1502456 (Migration)

Case

[2016] AATA 4207

8 August 2016


1502456 (Migration) [2016] AATA 4207 (8 August 2016)

DECISION RECORD

DIVISION:Migration & Refugee Division

APPLICANT:  OMEGA CERAMICS DENTAL LABORATORY PTY LTD ATF THE OMEGA UNIT TRUST

CASE NUMBER:  1502456

DIBP REFERENCE(S):  BCC2014/2662507

MEMBER:Brook Hely

DATE:8 August 2016

PLACE OF DECISION:  Melbourne

DECISION:The Tribunal sets aside the decision under review and substitutes a decision approving the nomination.

Statement made on 08 August 2016 at 3:42pm

STATEMENT OF DECISION AND REASONS

APPLICATION FOR REVIEW

  1. This is an application for review of a decision made by a delegate of the Minister for Immigration on 17 February 2015 to reject the applicant’s application for approval of the nomination of a position in Australia under r.5.19 of the Migration Regulations 1994 (the Regulations).

  2. The applicant applied for approval on 10 October 2014. The requirements for the approval of the nomination of a position in Australia are found in r.5.19 of the Regulations which contains two alternative streams: a Temporary Residence Transition nomination (r.5.19(3)) stream and a Direct Entry nomination (r.5.19(4)) stream. If the application is made in accordance with r.5.19(2) and meets the requirements of either stream, then the application must be approved. If any of the requirements are not met then the application must be refused: r.5.19(5).

  3. In this case, the applicant has applied for approval of a nomination, seeking to satisfy the criteria in Temporary Residence Transition nomination stream.

  4. The delegate refused the application on the basis the applicant’s nomination did not satisfy r.5.19(3)(a)(iii)(B) of the Regulations because the occupation identified in the application did not have the same 4-digit ANZSCO unit group code as the occupation carried out by the relevant holder of the subclass 457 Visa.

  5. The applicant appeared before the Tribunal on 1 April 2016 to give evidence and present arguments, with Ms Amy Hazelman giving evidence on the applicant’s behalf.

  6. For the following reasons, the Tribunal has decided to set aside the decision under review and substitute a decision approving the nomination.

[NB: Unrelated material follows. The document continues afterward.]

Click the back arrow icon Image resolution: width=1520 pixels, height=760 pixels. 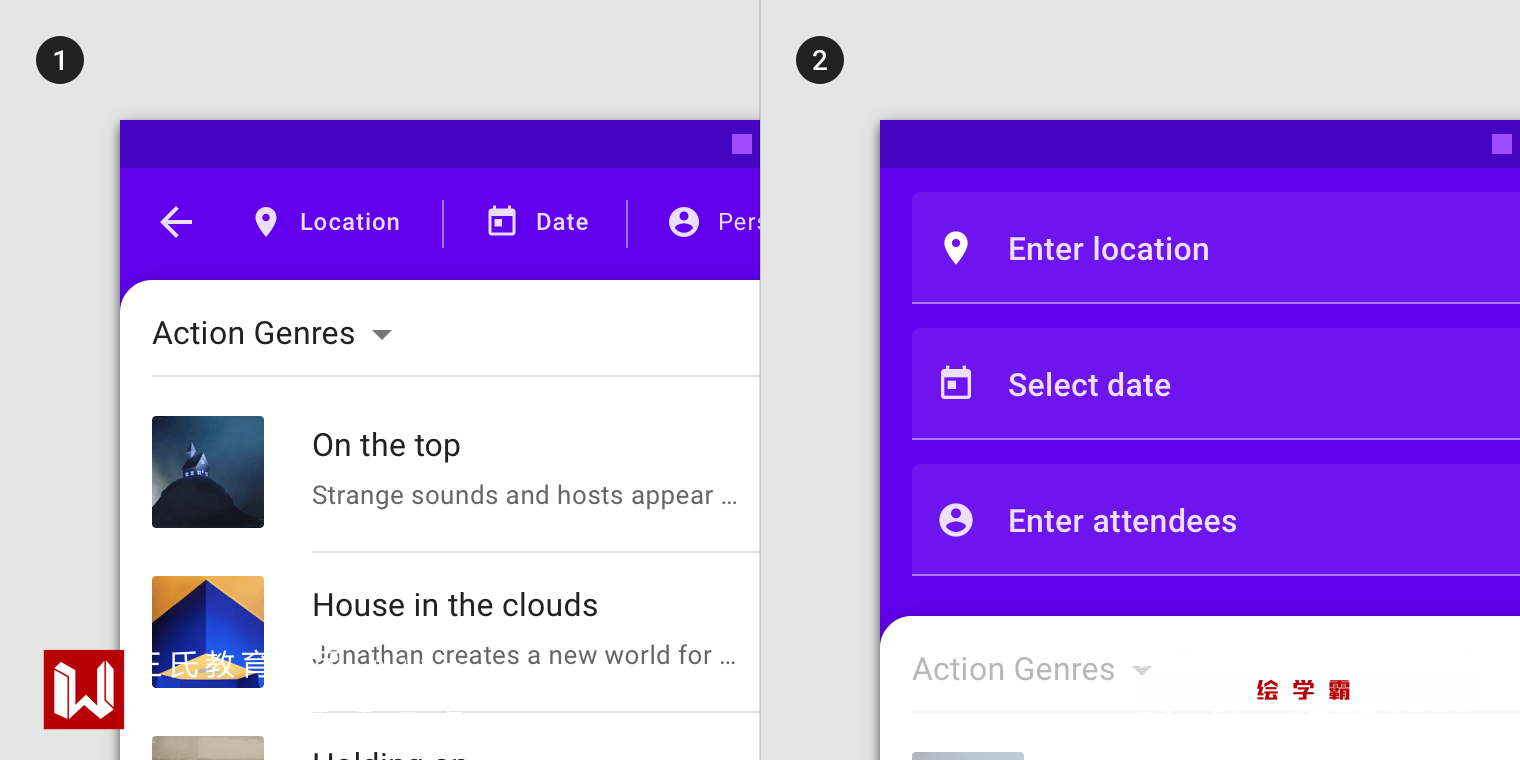click(x=176, y=222)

    CONSIDERATION OF CLAIMS AND EVIDENCE

  7. The issue in this case is whether the applicant meets the requirements for approval of the nomination under the Temporary Residence Transition nomination stream set out in r.5.19(3), which is extracted in the attachment to this decision. For the nomination to be approved, all the requirements must be met.

    Preliminary comments

  8. The present application was refused by the Department due to an incorrect occupation being identified in the application. Upon becoming aware of this error, the applicant resubmitted a further nomination application. This application was granted by the Department on 27 October 2015. As such, the outcome of the present application would seem to be of no real consequence. The Tribunal was informed at the hearing by Ms Hazelman that the applicant and the Department are currently in dispute as to who was at fault in causing that error, and who should be responsible for the additional cost arising from the need to re-submit the application for approval. The Tribunal makes no findings on these matters.

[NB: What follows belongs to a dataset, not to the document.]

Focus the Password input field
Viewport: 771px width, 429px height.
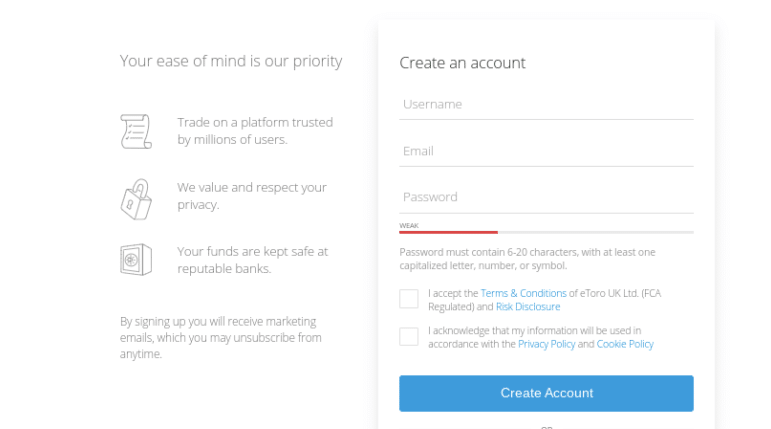pyautogui.click(x=546, y=198)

  9. However, in circumstances where the Tribunal is reviewing refusal of a nomination and a subsequent nomination of the same position has been approved, the Tribunal must still carry out a review of the nomination refusal decision (assuming a valid application for review has been made) and exercise its powers to either affirm the refusal decision or set it aside and substitute a new decision that the nomination is approved. At least as far as the criteria under r.5.19(3) are concerned, there is no express prohibition in the Regulations on multiple nominations of a particular position, and no specific criterion for approval relating to previous nomination approvals.

    The application must be compliant: r.5.19(3)(a)

  10. Regulation 5.19(3)(a) requires that the application for approval must be in the approved form, must be accompanied by the prescribed fee and, where applicable, must include the required written certification relating to conduct that contravenes s.245AR(1). The application must also identify a relevant person and occupation.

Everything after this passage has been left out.